Sur les réseaux sociaux, ses partisans ont partagé une publicité télévisée plus explicite, qui aurait coûté un million de dollars à la présidence : «Pour le vendeur de quartier, pour les propriétaires de commerces dans les centre-ville, pour les employés de maison, pour des millions de Brésiliens, le Brésil ne peut pas s’arrêter».
L’ultralibéral populiste pense à sa réélection
Porté au pouvoir en octobre 2018 par une puissante vague évangéliste, Jair Bolsonaro, militaire de profession avant d’embrasser une carrière politique au début des années 1990, n’a jamais caché sa nostalgie pour le régime militaire brésilien (1964-1985), ni son aversion pour les femmes, les homosexuels, les Noirs et les indigènes. Il est le tombeur de l’idole de la gauche brésilienne Lula da Silva, élu président en 2002 et réélu en 2006, avant d’être condamné en 2018 à 12 ans de prison pour corruption et blanchiment d’argent, à la suite d’un procès controversé.
En arrivant au pouvoir, fort de ses 55,13% des voix, contre son rival de gauche Fernando Haddad, Jair Bolsonaro a promis de «changer le destin du Brésil». «Nous ne pouvons plus continuer à flirter avec le socialisme, le communisme, le populisme de gauche», a-t-il ainsi affirmé dans son discours d’investiture, se déclarant ouvertement ultralibéral. Mais depuis sa popularité a quelque peu décliné et son discours s’est émoussé. Ce qui explique, selon les analystes, sa volonté de se racheter auprès du «peuple des favellas», ces foyers de misère et de violence, qui enserrent les grandes métropoles brésiliennes, vivant du marché noir et du trafic informel, sans couverture sociale ni médicale, pour lesquels le confinement «c’est la mort».
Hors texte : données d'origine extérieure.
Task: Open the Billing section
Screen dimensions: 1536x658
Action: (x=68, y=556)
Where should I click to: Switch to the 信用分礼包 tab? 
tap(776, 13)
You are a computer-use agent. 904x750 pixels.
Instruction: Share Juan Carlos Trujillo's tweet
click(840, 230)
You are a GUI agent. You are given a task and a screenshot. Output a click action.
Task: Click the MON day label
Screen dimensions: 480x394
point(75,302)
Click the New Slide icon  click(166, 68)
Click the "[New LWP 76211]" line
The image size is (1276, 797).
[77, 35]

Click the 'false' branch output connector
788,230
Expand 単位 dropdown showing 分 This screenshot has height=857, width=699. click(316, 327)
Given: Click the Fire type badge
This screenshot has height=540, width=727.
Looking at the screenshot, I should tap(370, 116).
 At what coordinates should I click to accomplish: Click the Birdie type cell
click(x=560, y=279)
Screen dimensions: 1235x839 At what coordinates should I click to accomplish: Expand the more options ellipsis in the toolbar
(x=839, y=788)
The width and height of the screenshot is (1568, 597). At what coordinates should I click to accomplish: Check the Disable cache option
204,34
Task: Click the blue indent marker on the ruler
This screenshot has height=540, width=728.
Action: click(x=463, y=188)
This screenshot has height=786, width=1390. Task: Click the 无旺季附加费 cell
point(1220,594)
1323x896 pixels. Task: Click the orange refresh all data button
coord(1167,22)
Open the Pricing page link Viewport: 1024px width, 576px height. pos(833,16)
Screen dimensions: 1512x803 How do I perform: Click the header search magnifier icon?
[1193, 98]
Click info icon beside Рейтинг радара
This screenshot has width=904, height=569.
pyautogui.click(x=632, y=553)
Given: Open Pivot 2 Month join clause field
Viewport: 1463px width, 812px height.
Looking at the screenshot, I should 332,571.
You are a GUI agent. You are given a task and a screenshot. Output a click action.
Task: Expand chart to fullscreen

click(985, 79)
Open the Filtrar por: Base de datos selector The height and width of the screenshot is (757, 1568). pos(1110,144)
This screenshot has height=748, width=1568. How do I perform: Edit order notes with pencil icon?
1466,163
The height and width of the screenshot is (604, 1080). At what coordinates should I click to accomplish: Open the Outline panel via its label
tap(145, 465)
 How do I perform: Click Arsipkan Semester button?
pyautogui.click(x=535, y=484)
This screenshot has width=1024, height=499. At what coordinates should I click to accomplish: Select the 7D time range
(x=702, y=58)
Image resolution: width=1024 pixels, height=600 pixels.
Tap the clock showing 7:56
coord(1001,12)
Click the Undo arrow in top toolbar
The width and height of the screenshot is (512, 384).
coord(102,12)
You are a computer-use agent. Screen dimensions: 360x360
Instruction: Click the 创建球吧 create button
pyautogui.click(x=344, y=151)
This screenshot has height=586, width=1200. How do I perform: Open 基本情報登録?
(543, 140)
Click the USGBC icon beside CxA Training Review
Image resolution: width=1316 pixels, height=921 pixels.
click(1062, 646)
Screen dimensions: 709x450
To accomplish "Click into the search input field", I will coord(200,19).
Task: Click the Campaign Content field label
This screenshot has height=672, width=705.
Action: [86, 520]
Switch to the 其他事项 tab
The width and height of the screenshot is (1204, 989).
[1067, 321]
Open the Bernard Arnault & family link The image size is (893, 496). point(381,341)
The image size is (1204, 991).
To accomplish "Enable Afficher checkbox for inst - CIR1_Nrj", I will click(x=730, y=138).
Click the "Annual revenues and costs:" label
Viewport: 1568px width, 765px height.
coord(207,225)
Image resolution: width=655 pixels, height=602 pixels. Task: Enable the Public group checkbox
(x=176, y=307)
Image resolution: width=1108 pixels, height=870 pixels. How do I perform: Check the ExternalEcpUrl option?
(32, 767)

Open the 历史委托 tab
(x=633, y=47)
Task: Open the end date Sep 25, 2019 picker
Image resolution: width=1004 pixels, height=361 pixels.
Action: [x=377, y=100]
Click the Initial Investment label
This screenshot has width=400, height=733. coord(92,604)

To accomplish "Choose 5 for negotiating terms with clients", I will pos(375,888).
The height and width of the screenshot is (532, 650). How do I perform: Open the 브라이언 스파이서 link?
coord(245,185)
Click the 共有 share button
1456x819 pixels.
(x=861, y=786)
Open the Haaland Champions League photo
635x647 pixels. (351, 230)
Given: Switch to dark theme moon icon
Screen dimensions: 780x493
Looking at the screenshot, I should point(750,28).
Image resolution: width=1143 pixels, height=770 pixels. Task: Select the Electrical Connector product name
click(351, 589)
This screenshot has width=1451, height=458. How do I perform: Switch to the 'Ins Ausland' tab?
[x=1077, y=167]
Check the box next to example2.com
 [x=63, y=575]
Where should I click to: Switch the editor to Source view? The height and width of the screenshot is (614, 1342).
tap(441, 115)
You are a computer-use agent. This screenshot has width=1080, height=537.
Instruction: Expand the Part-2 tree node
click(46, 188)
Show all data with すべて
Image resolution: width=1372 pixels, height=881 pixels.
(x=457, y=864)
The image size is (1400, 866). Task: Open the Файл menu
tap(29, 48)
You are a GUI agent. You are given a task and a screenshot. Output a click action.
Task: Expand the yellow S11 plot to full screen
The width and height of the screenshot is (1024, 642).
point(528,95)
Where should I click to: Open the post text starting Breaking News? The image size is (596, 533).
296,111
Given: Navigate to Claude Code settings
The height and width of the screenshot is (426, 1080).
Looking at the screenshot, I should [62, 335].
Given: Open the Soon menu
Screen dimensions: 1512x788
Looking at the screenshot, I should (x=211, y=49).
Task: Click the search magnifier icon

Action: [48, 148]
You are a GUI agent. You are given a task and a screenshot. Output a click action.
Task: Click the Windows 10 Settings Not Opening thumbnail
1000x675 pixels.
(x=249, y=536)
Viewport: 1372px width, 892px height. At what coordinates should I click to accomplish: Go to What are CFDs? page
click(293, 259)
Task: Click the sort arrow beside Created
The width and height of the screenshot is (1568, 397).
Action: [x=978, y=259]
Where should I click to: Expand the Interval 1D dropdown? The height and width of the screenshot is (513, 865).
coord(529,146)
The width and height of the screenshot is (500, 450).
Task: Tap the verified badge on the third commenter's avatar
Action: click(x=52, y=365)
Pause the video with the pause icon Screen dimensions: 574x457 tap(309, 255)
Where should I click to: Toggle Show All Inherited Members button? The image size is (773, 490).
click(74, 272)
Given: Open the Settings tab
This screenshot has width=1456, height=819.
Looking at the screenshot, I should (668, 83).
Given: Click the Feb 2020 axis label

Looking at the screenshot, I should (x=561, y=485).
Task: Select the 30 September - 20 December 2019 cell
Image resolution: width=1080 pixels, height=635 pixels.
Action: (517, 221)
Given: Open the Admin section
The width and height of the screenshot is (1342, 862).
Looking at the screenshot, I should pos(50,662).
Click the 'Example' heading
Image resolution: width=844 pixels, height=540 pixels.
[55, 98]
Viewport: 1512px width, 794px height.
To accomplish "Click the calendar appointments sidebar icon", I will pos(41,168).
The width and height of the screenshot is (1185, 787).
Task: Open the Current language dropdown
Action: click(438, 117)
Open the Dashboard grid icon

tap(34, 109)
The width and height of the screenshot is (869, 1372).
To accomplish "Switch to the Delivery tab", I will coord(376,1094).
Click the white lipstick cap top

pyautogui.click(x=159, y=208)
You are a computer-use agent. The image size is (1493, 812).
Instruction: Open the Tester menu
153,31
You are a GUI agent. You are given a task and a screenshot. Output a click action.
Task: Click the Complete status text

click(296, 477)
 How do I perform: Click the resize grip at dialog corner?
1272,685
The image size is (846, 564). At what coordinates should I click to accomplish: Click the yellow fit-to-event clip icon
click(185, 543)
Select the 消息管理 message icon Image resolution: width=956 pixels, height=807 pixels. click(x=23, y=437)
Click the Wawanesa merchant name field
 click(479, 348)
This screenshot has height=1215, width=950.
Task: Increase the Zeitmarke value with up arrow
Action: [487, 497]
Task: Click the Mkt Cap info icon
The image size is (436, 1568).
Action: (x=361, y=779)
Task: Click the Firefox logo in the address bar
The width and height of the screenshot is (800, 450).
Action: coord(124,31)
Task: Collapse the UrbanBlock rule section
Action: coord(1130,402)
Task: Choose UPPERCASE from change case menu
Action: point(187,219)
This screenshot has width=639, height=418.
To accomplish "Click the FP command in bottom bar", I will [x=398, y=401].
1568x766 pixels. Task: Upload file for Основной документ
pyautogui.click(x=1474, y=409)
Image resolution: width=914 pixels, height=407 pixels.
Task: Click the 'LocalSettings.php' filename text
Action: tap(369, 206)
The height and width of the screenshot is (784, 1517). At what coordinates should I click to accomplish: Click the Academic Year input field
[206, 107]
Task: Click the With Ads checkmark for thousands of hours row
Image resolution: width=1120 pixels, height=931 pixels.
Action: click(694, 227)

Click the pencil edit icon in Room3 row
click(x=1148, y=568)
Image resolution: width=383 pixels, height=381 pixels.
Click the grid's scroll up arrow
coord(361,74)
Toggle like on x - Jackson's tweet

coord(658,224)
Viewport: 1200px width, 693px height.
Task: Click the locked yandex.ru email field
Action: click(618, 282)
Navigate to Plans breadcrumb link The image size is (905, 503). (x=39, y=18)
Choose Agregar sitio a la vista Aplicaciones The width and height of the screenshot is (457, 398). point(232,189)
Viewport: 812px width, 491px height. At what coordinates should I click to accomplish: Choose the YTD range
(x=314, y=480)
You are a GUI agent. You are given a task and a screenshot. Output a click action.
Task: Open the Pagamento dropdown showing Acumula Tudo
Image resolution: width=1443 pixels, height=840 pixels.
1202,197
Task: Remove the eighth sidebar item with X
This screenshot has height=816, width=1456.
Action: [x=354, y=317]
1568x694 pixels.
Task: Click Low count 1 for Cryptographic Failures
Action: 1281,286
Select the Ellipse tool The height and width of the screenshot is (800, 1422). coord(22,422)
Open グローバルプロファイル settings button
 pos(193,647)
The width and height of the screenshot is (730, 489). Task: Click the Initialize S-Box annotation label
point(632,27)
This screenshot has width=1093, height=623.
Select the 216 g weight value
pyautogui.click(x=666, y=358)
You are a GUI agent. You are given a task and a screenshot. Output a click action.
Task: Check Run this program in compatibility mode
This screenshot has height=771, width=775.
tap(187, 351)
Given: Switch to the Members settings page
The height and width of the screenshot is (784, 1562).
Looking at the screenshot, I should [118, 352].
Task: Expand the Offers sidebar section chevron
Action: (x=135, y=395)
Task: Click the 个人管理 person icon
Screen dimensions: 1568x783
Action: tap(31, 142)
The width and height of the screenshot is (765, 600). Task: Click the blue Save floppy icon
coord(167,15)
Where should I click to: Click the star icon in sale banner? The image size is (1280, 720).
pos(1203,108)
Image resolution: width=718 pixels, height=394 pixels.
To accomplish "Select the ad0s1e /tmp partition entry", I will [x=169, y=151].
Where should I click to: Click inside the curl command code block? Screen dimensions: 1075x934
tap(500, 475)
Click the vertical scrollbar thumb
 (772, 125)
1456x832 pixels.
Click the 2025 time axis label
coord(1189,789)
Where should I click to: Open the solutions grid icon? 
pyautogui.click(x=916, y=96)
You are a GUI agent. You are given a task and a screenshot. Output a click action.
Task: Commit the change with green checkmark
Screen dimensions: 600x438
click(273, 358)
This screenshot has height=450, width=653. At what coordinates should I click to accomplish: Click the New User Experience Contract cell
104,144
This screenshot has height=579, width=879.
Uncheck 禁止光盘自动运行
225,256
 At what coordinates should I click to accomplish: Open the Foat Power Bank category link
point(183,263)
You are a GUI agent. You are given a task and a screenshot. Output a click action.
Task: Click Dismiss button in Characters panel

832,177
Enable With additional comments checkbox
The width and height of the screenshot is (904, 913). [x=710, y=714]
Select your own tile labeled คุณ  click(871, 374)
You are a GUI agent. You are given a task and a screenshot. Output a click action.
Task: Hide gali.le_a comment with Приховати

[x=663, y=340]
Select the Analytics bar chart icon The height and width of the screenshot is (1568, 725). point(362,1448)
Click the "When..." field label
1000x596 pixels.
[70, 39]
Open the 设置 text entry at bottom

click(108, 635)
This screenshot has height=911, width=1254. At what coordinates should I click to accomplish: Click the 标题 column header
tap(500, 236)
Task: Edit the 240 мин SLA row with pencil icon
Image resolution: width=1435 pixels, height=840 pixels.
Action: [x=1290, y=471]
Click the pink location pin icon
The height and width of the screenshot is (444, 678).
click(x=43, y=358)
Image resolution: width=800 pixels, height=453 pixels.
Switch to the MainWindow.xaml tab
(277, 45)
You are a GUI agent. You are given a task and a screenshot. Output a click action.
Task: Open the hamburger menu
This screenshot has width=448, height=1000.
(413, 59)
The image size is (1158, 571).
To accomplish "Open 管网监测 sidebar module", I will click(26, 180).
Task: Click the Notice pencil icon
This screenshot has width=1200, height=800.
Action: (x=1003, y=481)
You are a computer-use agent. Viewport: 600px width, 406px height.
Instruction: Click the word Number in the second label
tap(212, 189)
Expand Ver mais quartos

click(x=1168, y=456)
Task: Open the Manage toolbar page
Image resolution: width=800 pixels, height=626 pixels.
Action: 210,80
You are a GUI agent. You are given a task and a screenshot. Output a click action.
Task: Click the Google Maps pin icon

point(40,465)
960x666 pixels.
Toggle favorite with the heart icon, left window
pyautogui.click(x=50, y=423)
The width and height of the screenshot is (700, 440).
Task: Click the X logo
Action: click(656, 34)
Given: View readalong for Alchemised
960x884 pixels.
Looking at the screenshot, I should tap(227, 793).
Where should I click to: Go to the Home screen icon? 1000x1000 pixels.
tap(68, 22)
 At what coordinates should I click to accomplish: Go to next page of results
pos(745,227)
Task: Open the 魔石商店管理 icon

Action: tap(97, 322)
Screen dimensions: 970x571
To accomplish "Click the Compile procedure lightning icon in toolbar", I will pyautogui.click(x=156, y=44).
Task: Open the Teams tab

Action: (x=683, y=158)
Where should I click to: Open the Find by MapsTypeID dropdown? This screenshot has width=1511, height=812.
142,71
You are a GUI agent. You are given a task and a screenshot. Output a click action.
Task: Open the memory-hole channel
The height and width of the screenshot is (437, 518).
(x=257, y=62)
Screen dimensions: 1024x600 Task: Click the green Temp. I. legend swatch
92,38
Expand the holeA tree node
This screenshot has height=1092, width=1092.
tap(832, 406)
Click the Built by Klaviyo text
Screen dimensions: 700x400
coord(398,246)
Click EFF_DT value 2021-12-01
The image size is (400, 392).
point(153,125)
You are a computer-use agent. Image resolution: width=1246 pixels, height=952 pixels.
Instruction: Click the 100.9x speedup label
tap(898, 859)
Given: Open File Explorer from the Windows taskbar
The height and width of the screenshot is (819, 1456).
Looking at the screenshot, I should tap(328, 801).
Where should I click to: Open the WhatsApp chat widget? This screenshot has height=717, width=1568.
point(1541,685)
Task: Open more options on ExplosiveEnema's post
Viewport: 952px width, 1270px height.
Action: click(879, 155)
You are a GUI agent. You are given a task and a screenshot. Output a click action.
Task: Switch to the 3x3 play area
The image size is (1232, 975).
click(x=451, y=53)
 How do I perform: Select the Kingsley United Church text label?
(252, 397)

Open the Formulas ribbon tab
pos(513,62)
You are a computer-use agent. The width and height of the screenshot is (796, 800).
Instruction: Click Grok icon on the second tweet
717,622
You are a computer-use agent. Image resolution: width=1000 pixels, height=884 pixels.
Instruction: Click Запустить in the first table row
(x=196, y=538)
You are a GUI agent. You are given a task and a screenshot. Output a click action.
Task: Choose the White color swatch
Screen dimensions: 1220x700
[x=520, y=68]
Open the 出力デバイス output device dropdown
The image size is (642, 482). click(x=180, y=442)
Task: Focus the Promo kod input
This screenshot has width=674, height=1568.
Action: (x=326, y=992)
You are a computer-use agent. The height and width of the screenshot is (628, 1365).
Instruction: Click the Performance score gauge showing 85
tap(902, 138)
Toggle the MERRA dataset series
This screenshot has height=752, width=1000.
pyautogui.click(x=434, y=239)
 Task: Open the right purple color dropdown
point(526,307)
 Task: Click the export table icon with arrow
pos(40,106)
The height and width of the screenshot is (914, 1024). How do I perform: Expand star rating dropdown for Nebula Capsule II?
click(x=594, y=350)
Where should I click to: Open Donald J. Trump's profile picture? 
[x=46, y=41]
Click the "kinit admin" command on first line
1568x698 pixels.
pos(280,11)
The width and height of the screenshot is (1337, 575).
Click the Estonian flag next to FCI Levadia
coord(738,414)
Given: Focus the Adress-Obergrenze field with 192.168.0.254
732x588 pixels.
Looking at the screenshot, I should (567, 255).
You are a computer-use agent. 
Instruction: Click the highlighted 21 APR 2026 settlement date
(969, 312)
C’est sans doute en pensant à eux et à la prochaine élection présidentielle de 2022, que l’ancien militaire, multiplie de zèle pour demander la levée des restrictions, en endossant le costume du défenseur de ces «petites gens», face à son rival déclaré, Joao Doria, gouverneur de Sao Paulo, homme d’affaires multimillionnaire, chantre de la libre entreprises, lui aussi, qui s’est donné pour objectif de séduire ces déçus du «bolsonarisme».